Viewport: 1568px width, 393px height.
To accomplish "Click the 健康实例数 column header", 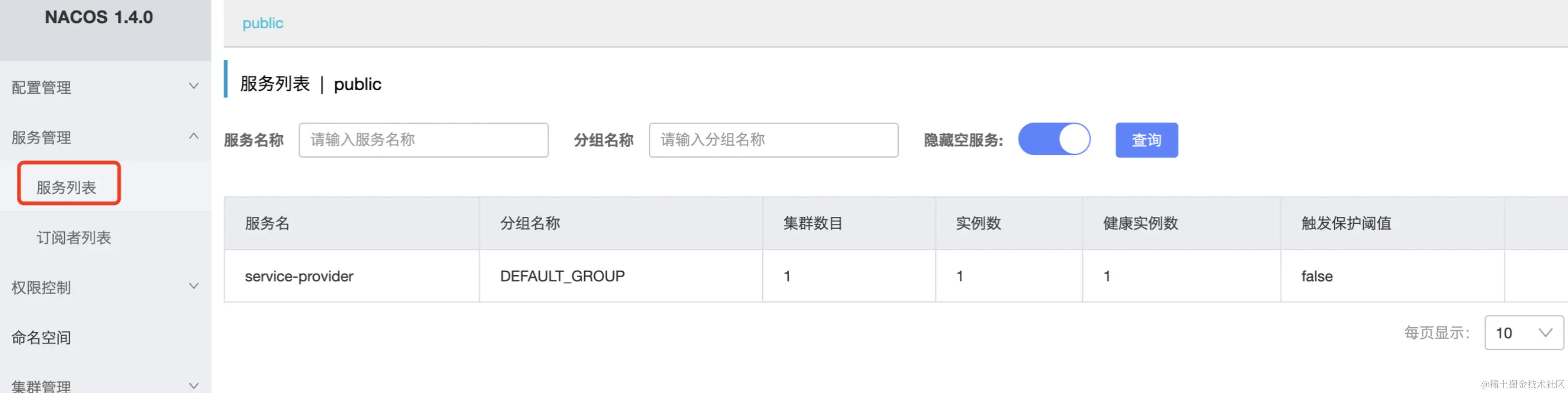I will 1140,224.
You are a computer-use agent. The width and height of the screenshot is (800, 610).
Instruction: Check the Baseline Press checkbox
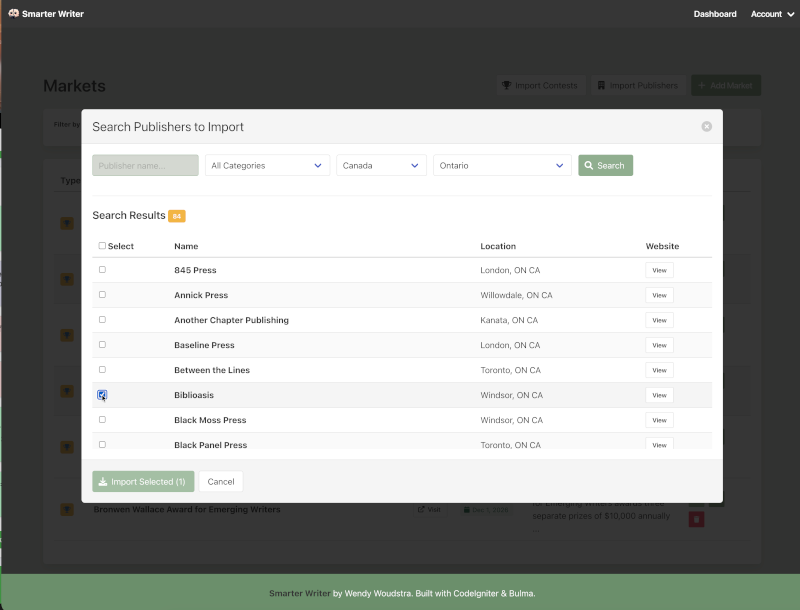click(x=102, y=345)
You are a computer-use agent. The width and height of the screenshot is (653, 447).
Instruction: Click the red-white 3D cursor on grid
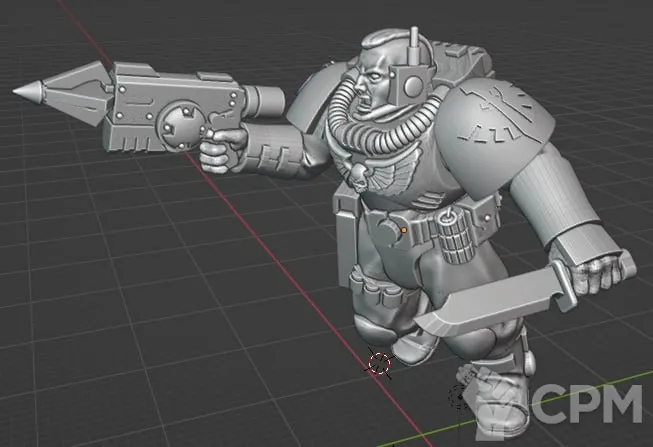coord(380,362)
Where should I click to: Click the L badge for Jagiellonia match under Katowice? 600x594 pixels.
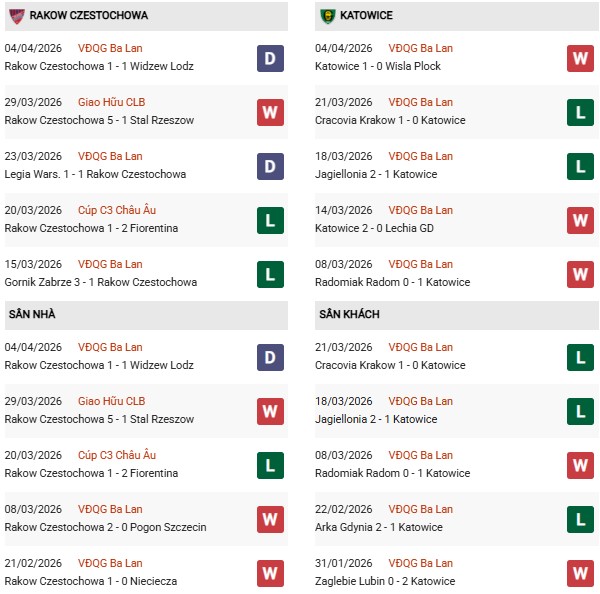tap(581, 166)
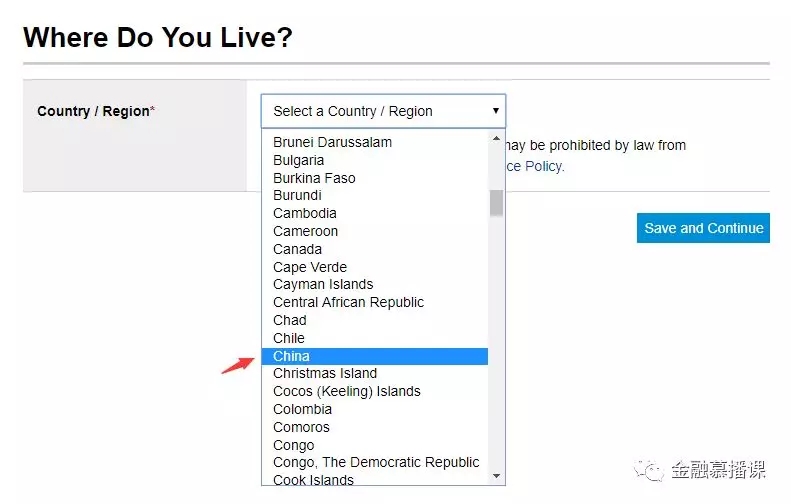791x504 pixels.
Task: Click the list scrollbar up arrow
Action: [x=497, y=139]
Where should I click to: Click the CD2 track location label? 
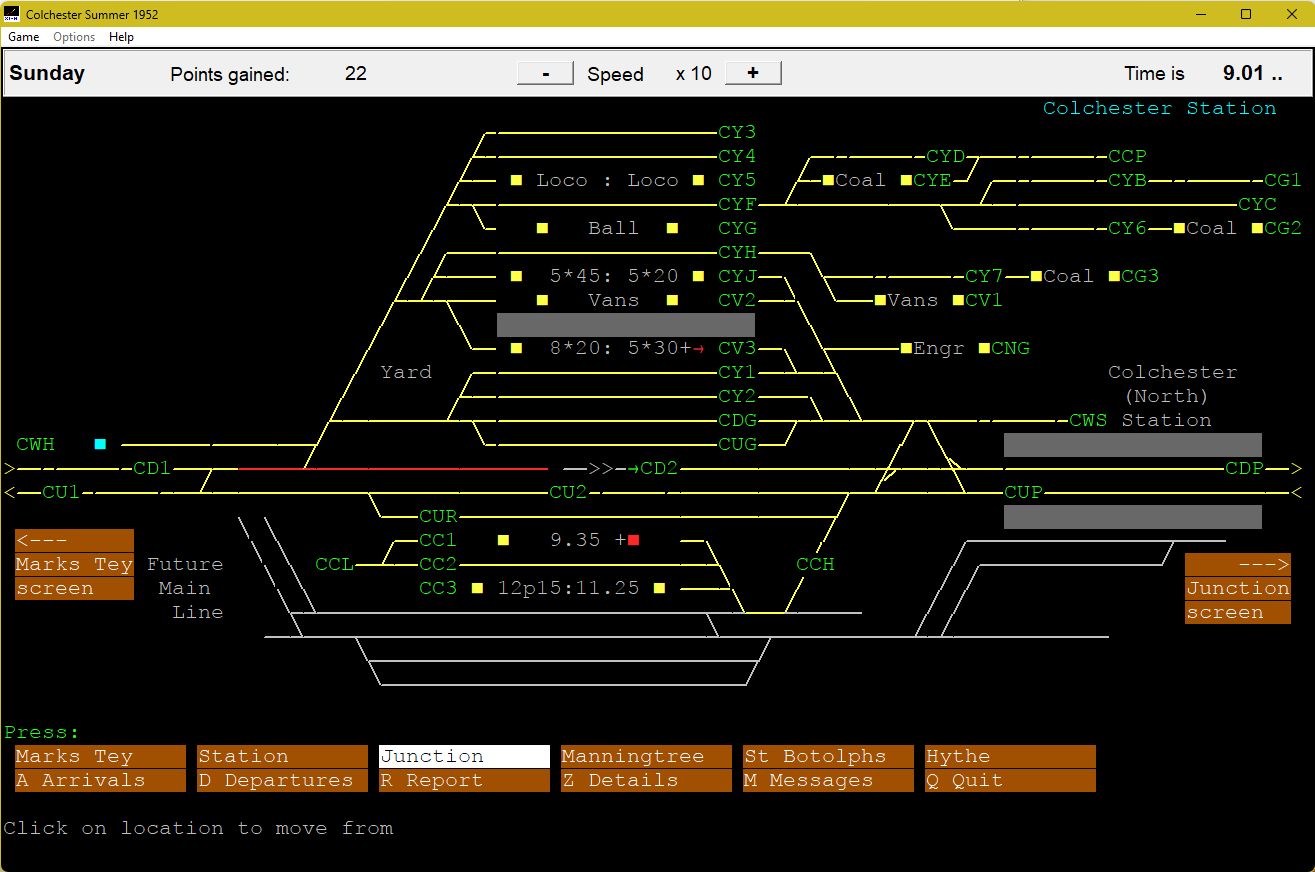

▶ [TASK TO COMPLETE]
Word for word, give again the lines from the line with "Where should I click to: Click the L" through the end of the records above, with both ends included and the pictures left out.

▶ [RESULT OF THE TASK]
Where should I click to: Click the L badge for Jagiellonia match under Katowice? 600x594 pixels.
tap(581, 166)
791x504 pixels.
Task: Click the list scrollbar up arrow
Action: [x=497, y=139]
Where should I click to: Click the CD2 track location label? 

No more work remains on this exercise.